What is expected: Your task is to copy each line of the material that includes "tweet".

****************

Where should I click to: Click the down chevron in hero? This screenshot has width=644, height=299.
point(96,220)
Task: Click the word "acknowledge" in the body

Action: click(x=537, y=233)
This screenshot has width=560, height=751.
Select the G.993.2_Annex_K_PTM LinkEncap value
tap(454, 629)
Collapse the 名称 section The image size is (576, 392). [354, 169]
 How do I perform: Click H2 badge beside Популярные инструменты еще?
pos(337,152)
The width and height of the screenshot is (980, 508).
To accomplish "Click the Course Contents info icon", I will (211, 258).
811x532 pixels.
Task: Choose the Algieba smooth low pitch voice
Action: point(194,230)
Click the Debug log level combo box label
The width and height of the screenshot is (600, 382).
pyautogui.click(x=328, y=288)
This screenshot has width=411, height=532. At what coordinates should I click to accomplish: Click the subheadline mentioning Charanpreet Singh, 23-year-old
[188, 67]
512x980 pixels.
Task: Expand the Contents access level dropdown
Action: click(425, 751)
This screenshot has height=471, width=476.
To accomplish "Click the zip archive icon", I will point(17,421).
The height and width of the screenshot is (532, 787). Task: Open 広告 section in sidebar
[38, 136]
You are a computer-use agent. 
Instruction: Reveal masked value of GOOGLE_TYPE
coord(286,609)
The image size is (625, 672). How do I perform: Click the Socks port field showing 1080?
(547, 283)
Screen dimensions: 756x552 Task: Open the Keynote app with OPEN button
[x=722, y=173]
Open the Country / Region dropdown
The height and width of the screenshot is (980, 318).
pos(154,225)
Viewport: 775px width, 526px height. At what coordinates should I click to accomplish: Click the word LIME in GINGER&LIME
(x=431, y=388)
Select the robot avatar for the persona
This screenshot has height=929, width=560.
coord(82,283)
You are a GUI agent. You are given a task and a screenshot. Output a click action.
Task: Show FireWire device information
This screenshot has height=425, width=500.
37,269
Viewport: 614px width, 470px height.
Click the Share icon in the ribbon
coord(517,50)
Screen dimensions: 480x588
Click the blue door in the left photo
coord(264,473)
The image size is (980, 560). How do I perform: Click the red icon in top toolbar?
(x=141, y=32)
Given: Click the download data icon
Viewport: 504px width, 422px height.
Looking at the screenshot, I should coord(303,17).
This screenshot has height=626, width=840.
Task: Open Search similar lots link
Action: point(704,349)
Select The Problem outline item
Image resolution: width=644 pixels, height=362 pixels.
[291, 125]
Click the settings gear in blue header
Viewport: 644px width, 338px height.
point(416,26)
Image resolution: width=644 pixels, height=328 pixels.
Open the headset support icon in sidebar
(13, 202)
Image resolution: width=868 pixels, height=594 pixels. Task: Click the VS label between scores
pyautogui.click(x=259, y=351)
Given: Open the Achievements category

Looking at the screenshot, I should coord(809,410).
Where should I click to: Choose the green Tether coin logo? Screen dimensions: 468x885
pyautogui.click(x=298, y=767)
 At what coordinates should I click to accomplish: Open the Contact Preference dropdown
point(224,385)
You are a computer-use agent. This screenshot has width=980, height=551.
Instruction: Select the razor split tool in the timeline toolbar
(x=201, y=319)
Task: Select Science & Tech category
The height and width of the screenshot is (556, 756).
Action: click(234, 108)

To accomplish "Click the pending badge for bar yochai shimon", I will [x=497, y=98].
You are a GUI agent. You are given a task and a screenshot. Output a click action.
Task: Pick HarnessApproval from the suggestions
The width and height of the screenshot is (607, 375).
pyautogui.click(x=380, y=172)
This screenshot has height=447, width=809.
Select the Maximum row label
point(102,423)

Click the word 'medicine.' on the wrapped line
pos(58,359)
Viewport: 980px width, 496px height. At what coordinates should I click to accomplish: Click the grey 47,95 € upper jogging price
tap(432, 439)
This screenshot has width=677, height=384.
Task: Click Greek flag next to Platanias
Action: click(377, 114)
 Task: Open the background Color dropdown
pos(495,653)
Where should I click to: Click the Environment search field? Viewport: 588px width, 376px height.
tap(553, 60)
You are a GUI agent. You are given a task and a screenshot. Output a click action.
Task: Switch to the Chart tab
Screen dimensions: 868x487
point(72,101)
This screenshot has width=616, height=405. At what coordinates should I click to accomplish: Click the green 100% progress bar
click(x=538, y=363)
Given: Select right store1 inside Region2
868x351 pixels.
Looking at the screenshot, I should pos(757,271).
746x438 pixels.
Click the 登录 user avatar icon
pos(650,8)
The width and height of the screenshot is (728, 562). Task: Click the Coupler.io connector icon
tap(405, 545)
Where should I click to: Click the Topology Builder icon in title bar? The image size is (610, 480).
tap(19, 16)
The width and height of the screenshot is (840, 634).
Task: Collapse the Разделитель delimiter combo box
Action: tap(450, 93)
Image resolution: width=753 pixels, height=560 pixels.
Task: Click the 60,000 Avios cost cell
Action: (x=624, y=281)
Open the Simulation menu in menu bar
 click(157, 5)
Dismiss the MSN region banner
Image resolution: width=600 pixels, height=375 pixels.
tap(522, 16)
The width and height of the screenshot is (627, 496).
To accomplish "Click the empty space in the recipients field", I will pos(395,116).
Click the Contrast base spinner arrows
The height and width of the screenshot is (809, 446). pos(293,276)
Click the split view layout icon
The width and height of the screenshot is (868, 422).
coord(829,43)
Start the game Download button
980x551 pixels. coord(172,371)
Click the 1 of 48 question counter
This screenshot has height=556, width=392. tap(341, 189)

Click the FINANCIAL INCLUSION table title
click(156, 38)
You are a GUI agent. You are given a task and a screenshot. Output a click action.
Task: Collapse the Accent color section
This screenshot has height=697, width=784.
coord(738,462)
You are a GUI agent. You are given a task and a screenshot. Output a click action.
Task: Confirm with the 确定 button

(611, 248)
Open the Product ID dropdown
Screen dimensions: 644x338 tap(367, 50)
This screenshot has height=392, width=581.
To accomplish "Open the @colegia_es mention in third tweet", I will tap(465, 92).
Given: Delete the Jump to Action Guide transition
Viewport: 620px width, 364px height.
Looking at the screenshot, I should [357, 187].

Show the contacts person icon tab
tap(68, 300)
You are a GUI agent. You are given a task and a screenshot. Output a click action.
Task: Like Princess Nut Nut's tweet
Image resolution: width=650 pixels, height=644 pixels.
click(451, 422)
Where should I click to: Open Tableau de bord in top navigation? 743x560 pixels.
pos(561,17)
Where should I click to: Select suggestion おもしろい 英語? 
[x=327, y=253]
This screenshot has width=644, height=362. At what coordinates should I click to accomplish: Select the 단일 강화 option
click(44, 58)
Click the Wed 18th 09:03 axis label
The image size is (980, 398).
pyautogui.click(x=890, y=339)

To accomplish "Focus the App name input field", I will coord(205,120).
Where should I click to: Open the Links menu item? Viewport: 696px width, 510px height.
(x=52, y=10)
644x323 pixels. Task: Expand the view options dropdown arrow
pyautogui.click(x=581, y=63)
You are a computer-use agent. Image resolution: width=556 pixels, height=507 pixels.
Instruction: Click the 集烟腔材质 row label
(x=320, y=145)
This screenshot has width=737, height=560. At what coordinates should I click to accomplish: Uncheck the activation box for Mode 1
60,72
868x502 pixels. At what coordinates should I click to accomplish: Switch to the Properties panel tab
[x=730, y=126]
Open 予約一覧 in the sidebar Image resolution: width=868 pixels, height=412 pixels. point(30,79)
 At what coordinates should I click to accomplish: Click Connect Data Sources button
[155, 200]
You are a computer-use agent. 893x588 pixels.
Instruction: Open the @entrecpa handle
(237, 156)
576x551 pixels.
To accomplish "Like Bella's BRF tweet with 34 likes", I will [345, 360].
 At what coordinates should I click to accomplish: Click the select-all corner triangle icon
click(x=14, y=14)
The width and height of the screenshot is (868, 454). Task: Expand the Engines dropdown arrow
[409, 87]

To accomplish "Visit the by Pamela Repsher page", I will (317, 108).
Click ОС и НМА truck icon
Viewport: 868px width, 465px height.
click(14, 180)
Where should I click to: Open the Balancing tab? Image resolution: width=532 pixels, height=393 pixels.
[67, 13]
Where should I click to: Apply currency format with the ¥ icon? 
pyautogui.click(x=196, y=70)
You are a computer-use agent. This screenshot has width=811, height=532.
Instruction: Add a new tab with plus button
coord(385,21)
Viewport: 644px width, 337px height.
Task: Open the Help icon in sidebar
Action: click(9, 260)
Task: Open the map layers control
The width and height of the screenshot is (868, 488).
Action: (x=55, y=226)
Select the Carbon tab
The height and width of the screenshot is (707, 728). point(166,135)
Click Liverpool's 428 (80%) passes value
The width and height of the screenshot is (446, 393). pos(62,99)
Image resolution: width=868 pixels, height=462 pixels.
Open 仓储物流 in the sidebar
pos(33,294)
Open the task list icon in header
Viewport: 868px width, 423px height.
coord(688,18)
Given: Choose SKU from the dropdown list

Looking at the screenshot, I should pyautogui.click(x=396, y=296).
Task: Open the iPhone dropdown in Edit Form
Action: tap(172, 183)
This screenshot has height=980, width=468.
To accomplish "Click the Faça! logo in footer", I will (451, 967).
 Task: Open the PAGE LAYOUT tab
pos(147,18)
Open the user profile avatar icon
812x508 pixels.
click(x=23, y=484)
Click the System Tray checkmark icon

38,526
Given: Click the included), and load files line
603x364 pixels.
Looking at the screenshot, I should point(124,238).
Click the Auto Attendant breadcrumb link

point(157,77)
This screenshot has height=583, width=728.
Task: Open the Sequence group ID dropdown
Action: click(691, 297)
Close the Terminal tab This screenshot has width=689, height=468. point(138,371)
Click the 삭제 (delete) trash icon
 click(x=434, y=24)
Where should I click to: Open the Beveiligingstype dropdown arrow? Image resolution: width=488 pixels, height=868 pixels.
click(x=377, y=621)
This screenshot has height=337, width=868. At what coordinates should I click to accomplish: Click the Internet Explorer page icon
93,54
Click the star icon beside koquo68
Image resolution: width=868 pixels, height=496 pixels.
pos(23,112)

****************

Worked solution:
To accomplish "Open the @colegia_es mention in third tweet", I will tap(465, 92).
Task: Like Princess Nut Nut's tweet
To accomplish "Like Bella's BRF tweet with 34 likes", I will [345, 360].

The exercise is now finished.